EXTRACTED TEXT:
● ● ●

Personal taste was definitely the guiding rationale behind selecting the pieces for At War—and for all other collections for that matter. Jackson does not hesitate to stress the literary quality of Myles na gCopaleen. By the same token, one has to admit that what argues against a complete edition is probably the question of the column’s unevenness: writing under pressure, and increasingly suffering from the vicissitudes of drink, O’Brien was not always able to sustain that same high-quality of humor, and some of the columns, as we can see even in the present volume, do not live up to the mark.

 

Nevertheless, even though ephemeral, the column forms a central part of O’Brien’s œuvre not just in a literary but also in a political and ideological sense. I do not entirely support the claims that are often made for O’Brien’s postmodernism. In the columns Myles indulges in masks and personae, but the tenor is too much straightforward leg-pulling to be truly postmodern. The columns are thoroughly enjoyable for their humor, their cleverness, their play on words and any other inherently literary quality, while of course the pseudo-scientific rambling or the opinionated drivel that pour from Myles's pen must be read as counterpart to some of the outlandish philosophical or pseudo-scientific gibberish that the protagonists in O’Brien’s fiction turn out, but the driving force behind Myles’s column is not solely literary. It cannot be when he writes so vehemently and passionately about censorship, government ideology, the intellectual and literary world of Dublin, language and the Gaelic question, or Ireland’s alleged neutrality during the war. Behind the “literary” nonsense that Myles produces tongue-in-cheek, there is a good deal of the world and of Irish society in the column that interacts with the newspaper around him but that remains largely hidden to the reader of this volume.

● ● ●

DATA RECORDS:
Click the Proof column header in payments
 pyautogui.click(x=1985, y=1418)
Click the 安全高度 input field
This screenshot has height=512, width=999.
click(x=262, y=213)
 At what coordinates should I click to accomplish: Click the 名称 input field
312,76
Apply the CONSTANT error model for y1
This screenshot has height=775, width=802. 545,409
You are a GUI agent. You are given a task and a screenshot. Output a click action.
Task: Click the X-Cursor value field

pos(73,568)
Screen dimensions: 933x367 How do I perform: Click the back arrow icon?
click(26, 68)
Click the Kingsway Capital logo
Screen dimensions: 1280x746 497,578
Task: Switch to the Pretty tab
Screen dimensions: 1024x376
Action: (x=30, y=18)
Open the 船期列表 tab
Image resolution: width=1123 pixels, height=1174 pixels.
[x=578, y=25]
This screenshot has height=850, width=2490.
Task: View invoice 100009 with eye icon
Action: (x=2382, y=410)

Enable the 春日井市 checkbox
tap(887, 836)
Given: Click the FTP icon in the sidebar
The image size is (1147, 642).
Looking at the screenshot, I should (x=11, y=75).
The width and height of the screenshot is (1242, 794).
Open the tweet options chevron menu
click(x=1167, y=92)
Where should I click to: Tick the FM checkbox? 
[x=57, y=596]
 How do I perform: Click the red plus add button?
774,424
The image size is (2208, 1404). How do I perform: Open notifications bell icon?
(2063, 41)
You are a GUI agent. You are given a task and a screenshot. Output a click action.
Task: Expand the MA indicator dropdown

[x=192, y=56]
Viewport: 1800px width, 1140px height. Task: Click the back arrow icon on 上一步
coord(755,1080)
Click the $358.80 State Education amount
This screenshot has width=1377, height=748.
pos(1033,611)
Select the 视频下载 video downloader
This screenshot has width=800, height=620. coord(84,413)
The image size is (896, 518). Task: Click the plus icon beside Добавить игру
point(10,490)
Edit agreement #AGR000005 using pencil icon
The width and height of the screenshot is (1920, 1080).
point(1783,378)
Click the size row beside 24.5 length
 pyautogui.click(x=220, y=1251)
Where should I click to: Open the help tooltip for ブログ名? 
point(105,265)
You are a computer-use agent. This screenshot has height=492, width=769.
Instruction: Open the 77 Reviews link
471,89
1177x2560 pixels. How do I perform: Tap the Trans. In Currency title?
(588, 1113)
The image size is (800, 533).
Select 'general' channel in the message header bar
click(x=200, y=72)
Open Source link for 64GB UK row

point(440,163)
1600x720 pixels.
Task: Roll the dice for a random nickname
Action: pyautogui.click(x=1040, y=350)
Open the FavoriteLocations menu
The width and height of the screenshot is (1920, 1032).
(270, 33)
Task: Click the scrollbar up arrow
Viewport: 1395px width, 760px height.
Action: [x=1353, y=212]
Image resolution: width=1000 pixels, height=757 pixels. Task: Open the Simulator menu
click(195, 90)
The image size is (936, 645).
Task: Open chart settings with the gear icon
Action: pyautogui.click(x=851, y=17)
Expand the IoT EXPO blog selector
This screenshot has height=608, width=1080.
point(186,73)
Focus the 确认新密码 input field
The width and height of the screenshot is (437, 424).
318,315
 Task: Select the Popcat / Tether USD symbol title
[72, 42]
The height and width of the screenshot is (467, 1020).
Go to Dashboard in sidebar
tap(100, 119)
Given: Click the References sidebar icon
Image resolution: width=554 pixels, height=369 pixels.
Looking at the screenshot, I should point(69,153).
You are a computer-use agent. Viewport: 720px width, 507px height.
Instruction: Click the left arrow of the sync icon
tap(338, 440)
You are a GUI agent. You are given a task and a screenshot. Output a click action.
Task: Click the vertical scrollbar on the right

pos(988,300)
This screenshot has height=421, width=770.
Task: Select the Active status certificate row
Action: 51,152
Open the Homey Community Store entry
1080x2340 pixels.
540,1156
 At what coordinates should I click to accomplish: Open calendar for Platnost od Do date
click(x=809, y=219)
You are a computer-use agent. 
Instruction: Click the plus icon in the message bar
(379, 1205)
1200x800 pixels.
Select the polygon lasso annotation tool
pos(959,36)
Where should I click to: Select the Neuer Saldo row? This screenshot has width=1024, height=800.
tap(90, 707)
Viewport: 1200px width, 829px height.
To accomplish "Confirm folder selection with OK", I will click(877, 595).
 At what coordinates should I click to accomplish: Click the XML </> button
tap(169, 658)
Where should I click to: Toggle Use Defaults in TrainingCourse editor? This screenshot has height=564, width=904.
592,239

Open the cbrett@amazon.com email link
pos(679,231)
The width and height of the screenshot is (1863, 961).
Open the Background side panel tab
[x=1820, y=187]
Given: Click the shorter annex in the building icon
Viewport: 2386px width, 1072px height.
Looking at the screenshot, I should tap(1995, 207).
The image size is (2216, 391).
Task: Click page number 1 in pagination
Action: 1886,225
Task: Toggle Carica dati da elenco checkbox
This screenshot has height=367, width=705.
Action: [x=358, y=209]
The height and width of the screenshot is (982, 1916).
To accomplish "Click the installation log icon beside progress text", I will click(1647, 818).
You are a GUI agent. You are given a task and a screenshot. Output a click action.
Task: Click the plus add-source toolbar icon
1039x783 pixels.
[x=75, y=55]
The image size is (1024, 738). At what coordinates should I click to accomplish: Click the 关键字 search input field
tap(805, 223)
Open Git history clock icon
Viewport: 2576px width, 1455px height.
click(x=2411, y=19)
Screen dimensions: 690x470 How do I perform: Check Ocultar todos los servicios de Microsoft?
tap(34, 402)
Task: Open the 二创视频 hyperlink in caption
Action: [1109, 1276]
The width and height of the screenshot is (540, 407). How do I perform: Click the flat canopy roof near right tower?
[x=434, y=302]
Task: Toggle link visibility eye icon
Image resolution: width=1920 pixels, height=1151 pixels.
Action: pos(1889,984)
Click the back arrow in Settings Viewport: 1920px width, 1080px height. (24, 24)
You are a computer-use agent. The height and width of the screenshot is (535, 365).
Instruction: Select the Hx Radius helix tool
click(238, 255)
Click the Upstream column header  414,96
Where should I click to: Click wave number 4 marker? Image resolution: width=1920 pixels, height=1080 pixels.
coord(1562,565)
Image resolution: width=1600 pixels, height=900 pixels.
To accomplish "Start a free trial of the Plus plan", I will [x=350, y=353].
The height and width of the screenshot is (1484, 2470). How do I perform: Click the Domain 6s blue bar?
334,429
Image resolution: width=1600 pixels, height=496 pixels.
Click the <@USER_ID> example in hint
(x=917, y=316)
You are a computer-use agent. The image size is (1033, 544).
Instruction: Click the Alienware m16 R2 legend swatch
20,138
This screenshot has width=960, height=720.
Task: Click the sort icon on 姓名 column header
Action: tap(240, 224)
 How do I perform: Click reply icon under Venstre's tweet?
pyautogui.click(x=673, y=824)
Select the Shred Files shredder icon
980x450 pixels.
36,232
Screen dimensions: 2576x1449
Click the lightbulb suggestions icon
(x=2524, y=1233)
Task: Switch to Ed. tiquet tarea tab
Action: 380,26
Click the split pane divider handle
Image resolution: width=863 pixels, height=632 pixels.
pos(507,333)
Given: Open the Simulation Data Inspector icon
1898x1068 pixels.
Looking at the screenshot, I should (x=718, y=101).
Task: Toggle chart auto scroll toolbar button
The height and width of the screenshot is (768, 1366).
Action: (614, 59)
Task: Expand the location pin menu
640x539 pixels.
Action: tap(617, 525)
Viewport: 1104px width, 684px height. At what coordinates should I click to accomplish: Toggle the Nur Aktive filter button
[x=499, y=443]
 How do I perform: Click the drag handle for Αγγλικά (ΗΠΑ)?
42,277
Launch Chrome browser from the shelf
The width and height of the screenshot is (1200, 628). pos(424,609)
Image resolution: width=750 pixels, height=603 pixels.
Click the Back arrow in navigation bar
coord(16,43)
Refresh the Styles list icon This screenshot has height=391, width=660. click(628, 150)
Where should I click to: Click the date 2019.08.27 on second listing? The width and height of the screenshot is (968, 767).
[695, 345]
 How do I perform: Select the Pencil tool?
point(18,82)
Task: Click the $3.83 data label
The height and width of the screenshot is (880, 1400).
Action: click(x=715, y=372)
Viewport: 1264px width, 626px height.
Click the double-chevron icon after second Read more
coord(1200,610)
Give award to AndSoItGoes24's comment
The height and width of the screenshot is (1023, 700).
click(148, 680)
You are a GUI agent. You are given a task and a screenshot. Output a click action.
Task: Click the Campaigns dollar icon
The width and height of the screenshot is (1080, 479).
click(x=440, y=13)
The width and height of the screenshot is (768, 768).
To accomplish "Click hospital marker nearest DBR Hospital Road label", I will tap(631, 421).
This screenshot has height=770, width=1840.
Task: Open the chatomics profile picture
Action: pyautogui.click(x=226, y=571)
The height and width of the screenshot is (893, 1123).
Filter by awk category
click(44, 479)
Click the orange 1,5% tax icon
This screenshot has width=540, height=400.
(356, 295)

● ● ●

INSTRUCTION 1:
Answer these questions using the excerpt on Myles na gCopaleen:
(a) For which collection does the excerpt say pieces were selected by personal taste?
(b) According to the excerpt, what kept O'Brien's tenor in the columns from being truly postmodern?
(c) Under what two conditions was O'Brien writing when he could not always sustain the same quality of humor?
INSTRUCTION 2:
Convert the entries from the line containing "Given: Click the shorter" through the line containing "will click(1647, 818)." into a Markdown table with the columns Row and Entry. Skip any blank lines.

FINAL ANSWER 1:
(a) At War.
(b) It was too much straightforward leg-pulling.
(c) He was writing under pressure and was increasingly suffering from the vicissitudes of drink.

FINAL ANSWER 2:
| Row | Entry |
|---|---|
| 1 | Given: Click the shorter annex in the building icon |
| 2 | Viewport: 2386px width, 1072px height. |
| 3 | Looking at the screenshot, I should tap(1995, 207). |
| 4 | The image size is (2216, 391). |
| 5 | Task: Click page number 1 in pagination |
| 6 | Action: 1886,225 |
| 7 | Task: Toggle Carica dati da elenco checkbox |
| 8 | This screenshot has height=367, width=705. |
| 9 | Action: [x=358, y=209] |
| 10 | The height and width of the screenshot is (982, 1916). |
| 11 | To accomplish "Click the installation log icon beside progress text", I will click(1647, 818). |